Date:10 June 2017
As scientists are talking about extending our species reach past the moon and on to Mars continues, NASA has taken the initiative of getting us there. The agency showcased their latest Mars Rover concept that will hopefully one day dominate the Red Planet.
The unveiling took place in Florida at the Kennedy Space Center and will be on display for the next month or so. We’re still at least a decade away from occupying Mars (although some might disagree), but the rover concept vehicle looks read to hit the dirt road tomorrow.
The six wheels are built for off-roading in the Martian desert. The rover doesn’t just look huge, it is huge – measuring 8,5 metres long, 4,2 metres wide and 3,3 metres tall. Driving this rover is an electric motor powered by solar panels and a 700-volt battery.
It’s the aggressive alien-bat mobile hybrid design that’s the most notable characteristic of the vehicle. It’s flashy and looks more like a movie prop, well that could be because the vehicle was designed by the silver screen Parker Brothers. Yes, these are the same guys that gave you those really cool futuristic motorbikes in the movie Tron.

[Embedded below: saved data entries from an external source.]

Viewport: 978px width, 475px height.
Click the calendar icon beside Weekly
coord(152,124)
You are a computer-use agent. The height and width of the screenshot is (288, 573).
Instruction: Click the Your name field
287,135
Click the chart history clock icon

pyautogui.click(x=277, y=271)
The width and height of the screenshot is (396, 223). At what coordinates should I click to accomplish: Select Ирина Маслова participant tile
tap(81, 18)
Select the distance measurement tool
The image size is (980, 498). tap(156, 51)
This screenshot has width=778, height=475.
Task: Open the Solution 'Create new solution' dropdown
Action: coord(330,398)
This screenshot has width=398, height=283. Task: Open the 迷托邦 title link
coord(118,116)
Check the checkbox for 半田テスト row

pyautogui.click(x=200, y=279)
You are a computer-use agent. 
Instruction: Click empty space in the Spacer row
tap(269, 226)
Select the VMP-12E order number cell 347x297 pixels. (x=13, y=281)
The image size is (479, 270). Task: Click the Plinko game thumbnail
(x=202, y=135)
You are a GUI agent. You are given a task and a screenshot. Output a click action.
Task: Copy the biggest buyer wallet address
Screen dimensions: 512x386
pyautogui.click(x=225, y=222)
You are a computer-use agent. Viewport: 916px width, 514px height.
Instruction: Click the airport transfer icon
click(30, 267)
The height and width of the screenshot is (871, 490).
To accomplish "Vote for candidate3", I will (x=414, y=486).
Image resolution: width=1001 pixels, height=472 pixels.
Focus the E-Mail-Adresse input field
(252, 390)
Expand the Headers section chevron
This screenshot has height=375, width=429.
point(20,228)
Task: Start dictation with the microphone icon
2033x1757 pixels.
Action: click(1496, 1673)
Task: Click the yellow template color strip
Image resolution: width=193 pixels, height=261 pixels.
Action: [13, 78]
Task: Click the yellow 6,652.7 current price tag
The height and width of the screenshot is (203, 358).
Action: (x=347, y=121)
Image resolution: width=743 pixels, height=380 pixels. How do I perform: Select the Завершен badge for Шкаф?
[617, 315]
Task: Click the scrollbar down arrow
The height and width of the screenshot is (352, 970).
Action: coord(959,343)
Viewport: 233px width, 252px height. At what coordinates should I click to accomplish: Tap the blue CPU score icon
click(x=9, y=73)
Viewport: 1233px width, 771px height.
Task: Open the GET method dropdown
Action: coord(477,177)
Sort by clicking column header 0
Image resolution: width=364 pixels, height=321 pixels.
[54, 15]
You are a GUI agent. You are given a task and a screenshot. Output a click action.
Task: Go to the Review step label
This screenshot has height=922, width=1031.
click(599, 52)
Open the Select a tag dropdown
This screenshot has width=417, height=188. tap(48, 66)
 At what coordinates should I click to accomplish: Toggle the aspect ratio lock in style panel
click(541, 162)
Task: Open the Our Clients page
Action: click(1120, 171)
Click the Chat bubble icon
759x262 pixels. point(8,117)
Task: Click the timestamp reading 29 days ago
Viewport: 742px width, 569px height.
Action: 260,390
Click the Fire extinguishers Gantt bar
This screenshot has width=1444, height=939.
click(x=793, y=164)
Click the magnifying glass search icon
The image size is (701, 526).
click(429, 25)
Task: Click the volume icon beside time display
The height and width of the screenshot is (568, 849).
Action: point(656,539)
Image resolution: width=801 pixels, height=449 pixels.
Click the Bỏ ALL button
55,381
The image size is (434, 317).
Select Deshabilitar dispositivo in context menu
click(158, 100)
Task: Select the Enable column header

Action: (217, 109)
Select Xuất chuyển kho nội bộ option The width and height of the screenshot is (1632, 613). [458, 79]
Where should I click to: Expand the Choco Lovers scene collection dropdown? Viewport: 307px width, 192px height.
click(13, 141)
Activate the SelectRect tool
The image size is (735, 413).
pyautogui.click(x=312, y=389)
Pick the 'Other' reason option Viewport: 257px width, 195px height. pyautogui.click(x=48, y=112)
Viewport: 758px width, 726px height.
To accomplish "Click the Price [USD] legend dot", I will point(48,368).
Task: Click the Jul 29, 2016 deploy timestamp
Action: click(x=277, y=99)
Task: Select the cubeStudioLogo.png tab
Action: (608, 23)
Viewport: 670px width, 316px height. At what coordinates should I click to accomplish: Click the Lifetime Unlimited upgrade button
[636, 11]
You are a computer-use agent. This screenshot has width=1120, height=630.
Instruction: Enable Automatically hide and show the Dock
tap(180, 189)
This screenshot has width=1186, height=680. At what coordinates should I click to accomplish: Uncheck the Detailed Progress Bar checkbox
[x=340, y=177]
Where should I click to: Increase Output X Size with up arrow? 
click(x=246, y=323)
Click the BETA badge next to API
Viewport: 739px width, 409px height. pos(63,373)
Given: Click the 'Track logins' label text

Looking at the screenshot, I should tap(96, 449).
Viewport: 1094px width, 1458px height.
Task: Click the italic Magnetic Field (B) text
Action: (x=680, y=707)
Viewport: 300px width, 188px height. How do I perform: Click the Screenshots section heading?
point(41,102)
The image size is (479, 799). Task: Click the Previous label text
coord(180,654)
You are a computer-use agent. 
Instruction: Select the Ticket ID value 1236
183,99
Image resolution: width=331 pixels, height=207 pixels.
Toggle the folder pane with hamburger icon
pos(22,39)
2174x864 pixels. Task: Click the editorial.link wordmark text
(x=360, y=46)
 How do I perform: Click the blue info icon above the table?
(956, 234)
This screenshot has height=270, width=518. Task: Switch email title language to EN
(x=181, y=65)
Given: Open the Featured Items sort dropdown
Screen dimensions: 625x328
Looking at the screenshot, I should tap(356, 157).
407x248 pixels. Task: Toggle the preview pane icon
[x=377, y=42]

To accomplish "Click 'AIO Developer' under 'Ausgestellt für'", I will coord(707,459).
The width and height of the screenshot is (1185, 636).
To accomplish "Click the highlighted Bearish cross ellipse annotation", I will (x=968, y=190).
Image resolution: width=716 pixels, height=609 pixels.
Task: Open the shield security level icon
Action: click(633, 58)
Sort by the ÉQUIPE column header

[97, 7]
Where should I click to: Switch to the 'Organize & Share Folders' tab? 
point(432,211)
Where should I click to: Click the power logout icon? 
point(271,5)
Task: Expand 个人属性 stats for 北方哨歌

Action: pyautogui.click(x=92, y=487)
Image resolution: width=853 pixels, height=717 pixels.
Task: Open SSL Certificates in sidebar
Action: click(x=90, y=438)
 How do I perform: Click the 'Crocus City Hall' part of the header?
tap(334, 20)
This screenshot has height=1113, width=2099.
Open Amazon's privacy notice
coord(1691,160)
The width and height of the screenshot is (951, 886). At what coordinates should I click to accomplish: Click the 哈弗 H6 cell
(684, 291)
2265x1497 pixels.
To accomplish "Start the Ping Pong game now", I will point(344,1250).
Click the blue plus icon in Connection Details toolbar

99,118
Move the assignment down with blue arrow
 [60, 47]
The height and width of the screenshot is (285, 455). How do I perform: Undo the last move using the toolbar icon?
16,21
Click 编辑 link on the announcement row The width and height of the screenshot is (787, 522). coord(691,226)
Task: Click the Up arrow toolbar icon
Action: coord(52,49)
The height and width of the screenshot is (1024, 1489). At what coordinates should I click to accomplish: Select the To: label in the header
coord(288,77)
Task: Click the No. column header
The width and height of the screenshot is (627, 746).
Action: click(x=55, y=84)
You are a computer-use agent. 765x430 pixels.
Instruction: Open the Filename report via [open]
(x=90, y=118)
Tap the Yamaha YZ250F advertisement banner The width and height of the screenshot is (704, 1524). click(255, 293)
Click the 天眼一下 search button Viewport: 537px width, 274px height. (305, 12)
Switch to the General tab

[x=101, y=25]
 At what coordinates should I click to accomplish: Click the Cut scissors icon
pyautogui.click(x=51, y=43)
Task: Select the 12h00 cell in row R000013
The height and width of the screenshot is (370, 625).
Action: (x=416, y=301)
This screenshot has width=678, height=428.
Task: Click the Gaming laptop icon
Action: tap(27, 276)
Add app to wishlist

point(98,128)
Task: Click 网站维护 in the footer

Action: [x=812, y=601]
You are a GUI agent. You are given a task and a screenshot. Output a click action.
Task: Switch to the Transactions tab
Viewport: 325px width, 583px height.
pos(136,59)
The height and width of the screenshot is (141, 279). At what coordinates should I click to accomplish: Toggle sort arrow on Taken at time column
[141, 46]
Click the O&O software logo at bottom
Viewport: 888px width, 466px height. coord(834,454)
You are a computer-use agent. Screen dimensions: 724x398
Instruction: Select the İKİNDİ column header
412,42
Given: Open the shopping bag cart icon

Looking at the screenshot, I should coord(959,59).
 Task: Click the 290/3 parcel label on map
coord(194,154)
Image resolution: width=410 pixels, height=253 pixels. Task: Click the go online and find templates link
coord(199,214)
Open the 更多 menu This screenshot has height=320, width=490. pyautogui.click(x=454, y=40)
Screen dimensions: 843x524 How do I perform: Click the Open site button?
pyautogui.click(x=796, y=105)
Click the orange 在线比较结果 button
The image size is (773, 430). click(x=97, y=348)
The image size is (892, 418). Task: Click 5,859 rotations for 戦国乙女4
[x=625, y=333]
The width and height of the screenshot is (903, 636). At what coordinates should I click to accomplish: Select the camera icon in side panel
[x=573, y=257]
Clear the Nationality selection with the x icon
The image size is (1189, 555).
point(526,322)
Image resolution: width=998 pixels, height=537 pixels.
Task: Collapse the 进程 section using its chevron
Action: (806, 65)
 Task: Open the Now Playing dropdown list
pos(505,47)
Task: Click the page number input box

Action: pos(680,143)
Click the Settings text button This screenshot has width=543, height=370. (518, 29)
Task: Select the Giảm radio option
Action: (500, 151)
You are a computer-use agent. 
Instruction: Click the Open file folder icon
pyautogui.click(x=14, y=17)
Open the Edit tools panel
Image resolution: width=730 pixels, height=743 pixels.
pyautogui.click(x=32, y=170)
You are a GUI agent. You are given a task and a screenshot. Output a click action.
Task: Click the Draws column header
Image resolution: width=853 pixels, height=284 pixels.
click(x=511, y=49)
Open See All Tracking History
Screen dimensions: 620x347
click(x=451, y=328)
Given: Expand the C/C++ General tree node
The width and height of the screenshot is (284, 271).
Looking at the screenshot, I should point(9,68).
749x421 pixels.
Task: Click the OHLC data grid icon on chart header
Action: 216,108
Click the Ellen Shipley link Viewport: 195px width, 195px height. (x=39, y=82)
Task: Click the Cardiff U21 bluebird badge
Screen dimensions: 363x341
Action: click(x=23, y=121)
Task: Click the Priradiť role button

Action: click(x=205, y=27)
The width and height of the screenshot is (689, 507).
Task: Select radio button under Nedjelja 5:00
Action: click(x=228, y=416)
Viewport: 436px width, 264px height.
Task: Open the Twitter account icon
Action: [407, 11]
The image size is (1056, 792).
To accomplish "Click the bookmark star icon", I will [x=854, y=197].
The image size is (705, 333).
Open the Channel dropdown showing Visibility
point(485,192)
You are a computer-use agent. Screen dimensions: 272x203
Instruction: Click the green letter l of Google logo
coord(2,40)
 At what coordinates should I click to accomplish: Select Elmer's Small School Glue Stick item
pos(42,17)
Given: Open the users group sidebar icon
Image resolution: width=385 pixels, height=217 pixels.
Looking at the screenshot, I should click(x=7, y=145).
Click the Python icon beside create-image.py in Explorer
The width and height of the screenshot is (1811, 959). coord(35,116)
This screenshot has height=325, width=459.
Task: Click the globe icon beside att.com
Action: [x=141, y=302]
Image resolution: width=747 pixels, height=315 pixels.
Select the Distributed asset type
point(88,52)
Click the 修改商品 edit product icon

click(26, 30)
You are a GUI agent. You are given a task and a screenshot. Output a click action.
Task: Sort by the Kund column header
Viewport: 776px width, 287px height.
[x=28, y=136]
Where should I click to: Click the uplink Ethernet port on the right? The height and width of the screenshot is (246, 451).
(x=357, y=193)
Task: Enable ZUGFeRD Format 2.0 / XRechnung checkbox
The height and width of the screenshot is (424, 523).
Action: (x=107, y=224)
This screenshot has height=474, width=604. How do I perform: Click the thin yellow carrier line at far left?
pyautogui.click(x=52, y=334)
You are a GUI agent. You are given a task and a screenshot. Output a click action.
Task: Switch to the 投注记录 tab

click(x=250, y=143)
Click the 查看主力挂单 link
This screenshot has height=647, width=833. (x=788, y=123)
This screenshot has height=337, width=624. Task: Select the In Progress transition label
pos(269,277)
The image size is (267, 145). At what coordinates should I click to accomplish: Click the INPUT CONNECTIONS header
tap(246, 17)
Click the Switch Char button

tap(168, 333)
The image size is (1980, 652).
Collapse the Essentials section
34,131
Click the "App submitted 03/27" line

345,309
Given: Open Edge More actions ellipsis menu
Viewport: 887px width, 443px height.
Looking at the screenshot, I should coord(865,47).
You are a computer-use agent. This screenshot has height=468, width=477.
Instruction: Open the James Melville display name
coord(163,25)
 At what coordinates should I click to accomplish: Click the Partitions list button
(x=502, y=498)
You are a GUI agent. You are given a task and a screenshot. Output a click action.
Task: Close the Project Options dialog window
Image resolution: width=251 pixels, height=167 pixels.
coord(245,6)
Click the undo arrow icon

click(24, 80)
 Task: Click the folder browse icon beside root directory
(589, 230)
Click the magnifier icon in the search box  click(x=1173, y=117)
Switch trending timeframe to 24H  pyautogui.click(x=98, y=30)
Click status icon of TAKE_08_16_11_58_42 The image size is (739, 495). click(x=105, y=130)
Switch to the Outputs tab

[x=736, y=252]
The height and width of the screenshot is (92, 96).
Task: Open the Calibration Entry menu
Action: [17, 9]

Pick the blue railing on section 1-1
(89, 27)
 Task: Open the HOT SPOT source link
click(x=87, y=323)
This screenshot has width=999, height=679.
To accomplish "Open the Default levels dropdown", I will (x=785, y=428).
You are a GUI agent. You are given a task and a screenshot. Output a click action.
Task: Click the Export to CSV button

NASA’s rover is meant for more than just an excursion vehicle to transport astronauts across Mars. It could also be used as a mobile laboratory presumably in the search to learn more about the Red Planet’s mysterious ways.
As one would expect, the rover is fitted out with life support, navigation provided by the Global Positioning System and communications systems, because who wants to get lost trekking across Mars.
The concept took only five months to built (if only the Mars missions were that easy to put together) and was completely funded by the Parkers. It wasn’t confirmed if this exact rover will be operating on Mars, but so far its the only contender.
The built of the Mars Rover isn’t completely unrealistic as far as space travel transportation goes and for the purpose of promotion and getting people amped about trips to Mars it’s doing it’s job and keeping the conversation alive.